NEW YORK (CNNfn) - Viacom Inc. isn't exactly soliciting offers for its UPN television network, but BET Holdings Inc. is sending out a beacon of interest, just in case.
Robert Johnson, the chairman and chief executive officer of Washington, D.C.-based holding company for the Black Entertainment Television Cable Network, said Thursday he is interested in purchasing a significant stake in the fledging network.
Johnson called the potential deal "very attractive" because of the numerous cross-promotional opportunities between the urban-focused UPN and his cable network, which reaches more than 55 million households nationwide.
That would include the sharing of shows, costs and advertising revenues.
"What intrigues me about it is if you really want to create a dominant urban network that really stresses diversity, you combine a cable station like BET with a network television station focusing on urban markets like UPN," Johnson said. "It would be a very attractive venture."

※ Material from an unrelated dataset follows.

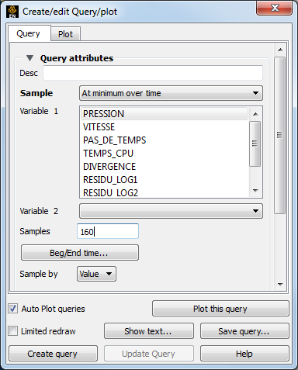Select the Query tab
298x370 pixels.
click(28, 33)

UPN's popular 'Moesha' is just one example of a program Johnson feels could transfer easily to BET.
Despite his enthusiasm for such a deal, Johnson said he has not approached Viacom chairman and majority stockholder Sumner M. Redstone with a definite proposal, nor does he intend to.
Instead, Johnson hopes by making his interest public, Viacom will keep him in mind should it start looking for a partner -- or is forced to by law.
Federal regulators to determine UPN's fate
Federal regulators soon will begin scrutinizing Viacom's recent $36 billion bid for CBS Corp., which would create the nation's second-largest media concern.
Many analysts predict Viacom ultimately will have to sell off all or part of its UPN holdings, which includes 19 television stations and reaches 26 percent of all U.S. households. That is because the combination of Viacom's and CBS's television holdings would reach 41 percent of all U.S. households nationwide -- six percentage points above the current national cap.
Viacom and CBS executives already have pitched their case to eliminate that cap to Federal Communications Commission members in Washington. Other large networks recently made a similar plea.
Either way, Johnson said a joint venture deal with his organization ultimately could help Viacom's case with the FCC, which also is pushing networks to reach out more to minorities, both on a corporate and broadcasting level.
"If the commission wants to encourage minority participation, you might make a stronger case by [to remove the cap] if you align yourself with a company like ours," Johnson said.
Viacom spokeswoman Sally Duffy declined to comment on Johnson's interest, saying "it's not something we're going to comment on."
Viacom (VIA) closed up 1 /2 to 45-1/4 Thursday while CBS (CBS) up 1/8 to 48-1/2. BET Holdings is privately held by Johnson and Liberty Media.